---- TEXT

12.13.2004



BOOKS/WRITERS
Lives Mini-view: Marianne de Pierres, novelist

“An anti-hero is kinda easier to relate to, in my mind...as a friend she'd die for you -- and she'd be handy to have around when you got into a fight.”

MEET: PARRISH PLESSIS

Parrish is the protagonist of my three-book series, which begins with the novel "Nylon Angel."

She becomes, in the course of things, a tough action hero, a grrl who decides to take back control of her life.

She has features of both hero and anti-hero. An anti-hero is kinda easier to relate to, in my mind, and I certainly wanted to make a few statements about beauty and [societal] expectations of women.

On the other hand, it is SF and you’ve got to take a few leaps, so she's got some enhancements.

TERRITORY

The books are set in a near future Australia with very clear lines of wealth and poverty.

The Tert, where Parrish resides, is what’s left of a vast villa-tropolis that has degenerated into a slum.

I think the Tert came from my own experience living in a flat complex: hi-population,
lo-rise. You could hear what everyone was doing and it wasn't always pretty.

I used to think about how easily it could fall to slum living, under certain circumstances. I also foresee one giant mega-city along the east coast of Australia. We've already gone a good way towards realizing that.

PARRISH: THE GOOD THING ABOUT BAD GIRLS

As a characterization: She’s so bombastic and abrasive she could be a real handful, but as a friend she'd die for you -- and she'd be handy to have around when you got into a fight. So, yes, I'd like to know her.

Her character is definitely pieces of people I've known. Believe it or not, Parrishes exist --they’re just not gun-toting.

The 'good grrl' attributes are evident in her obsession with personal freedom, and in her compassion for the forgotten and mistreated.

I think everyone would like to kick ass sometimes. No safer, more legitimate way to do it than on the shoulders of a fictional character.

Also, her brand of justice vacillates up and down the spectrum of an 'eye for an eye' and 'live and let live', which I think is where most of us operate.

As an aside: One of the things I am conscious of is this myth that physically strong, capable women are men in disguise.

Therefore, if you write about a female character with those attributes, it shows you're actually doing a poor job of characterization, because woman just aren't like that.

What crap! I rail against this because I think it contributes to the ongoing disempowerment of women and the perpetuation of the 'weaker sex' syndrome.

--------

DIRECTIONS:
Reproduce a passage of the interview word for word, beginning with the words "As a characterization: She’s" and stopping after the words "men in disguise.".

---- COLLECTED DATA

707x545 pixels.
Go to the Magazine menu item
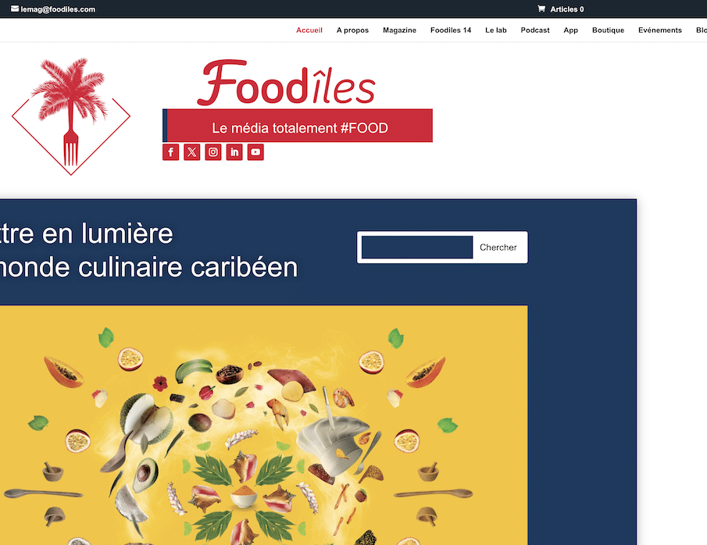[x=399, y=30]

--------

ANSWER IN FULL:
As a characterization: She’s so bombastic and abrasive she could be a real handful, but as a friend she'd die for you -- and she'd be handy to have around when you got into a fight. So, yes, I'd like to know her.

Her character is definitely pieces of people I've known. Believe it or not, Parrishes exist --they’re just not gun-toting.

The 'good grrl' attributes are evident in her obsession with personal freedom, and in her compassion for the forgotten and mistreated.

I think everyone would like to kick ass sometimes. No safer, more legitimate way to do it than on the shoulders of a fictional character.

Also, her brand of justice vacillates up and down the spectrum of an 'eye for an eye' and 'live and let live', which I think is where most of us operate.

As an aside: One of the things I am conscious of is this myth that physically strong, capable women are men in disguise.